I want to construct a function $f$ on the unit ball $B$ of $\mathbb{R}^n$, such that it is negative on a closed subset of the boundary $\partial'B\subsetneqq\partial B$, zero on a given point $p\in B$, and there exists an $\epsilon >0$ such that $||grad f||>\epsilon$
My aproach was this. I take an open neighborhood $U\subset \partial B$ of a point on the boundary such that $\bar{U}\cap\partial'B=\emptyset$.
I can find an appropriate affine function $f$ such that it is positive on $U$ and negative on $\partial B\backslash U$. This function also has constant positive $||grad f||$. The problem is, it might not be zero at the given point.
To fix this I tried to move the inside of $B$ while keeping the boundary invariant. I can do this if I take the flow $\Phi$ of a vector field on $B$, which vanishes on the boundary.
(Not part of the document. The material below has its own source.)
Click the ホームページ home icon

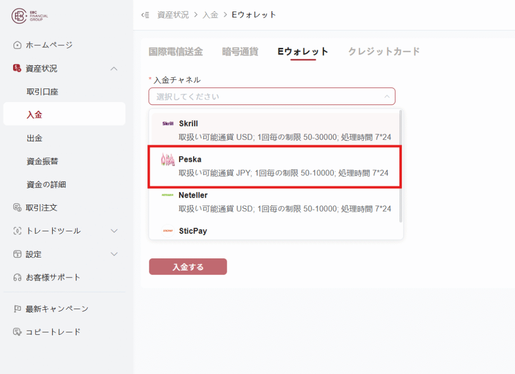(18, 45)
Then $f\circ\Phi$ has the same boundary behaviour as $f$, and is zero at $p$. My concern is, it might not longer have $||grad (f\circ\Phi)||>\epsilon$ for some $\epsilon$
Please let me know if it can be proved that this function's gradient has the wanted property, or if there's a different approach that works. Thank you
Let's denote the closed set by K, and fix a point $q\in \partial B\backslash K$. You can diffeomorphically map $B \backslash q$ to upper-half $R_n$ by $\Phi$. Denote the coordinates on $R_n$ by $y^i$, for $i=1,...,n$. Now $\Phi(K)$ is on $\{y^n=0\}$. Denote the $y^n$ coordinate of $\Phi(p)$ by $\psi^n$. Then $h=−exp(−y^n)+exp(-\psi^n)$ is negative on $\Phi(K)$ and equals to zero at $\Phi(p)$.
The function $h(\Phi)$ almost satisfy your condition, it is smooth and has non-vanishing gradient on $\overline B\backslash q$, and negative on K, and equals to zero at $p$. However it's singular at $q$. Then we can do a small perturbation to eliminate the singularity.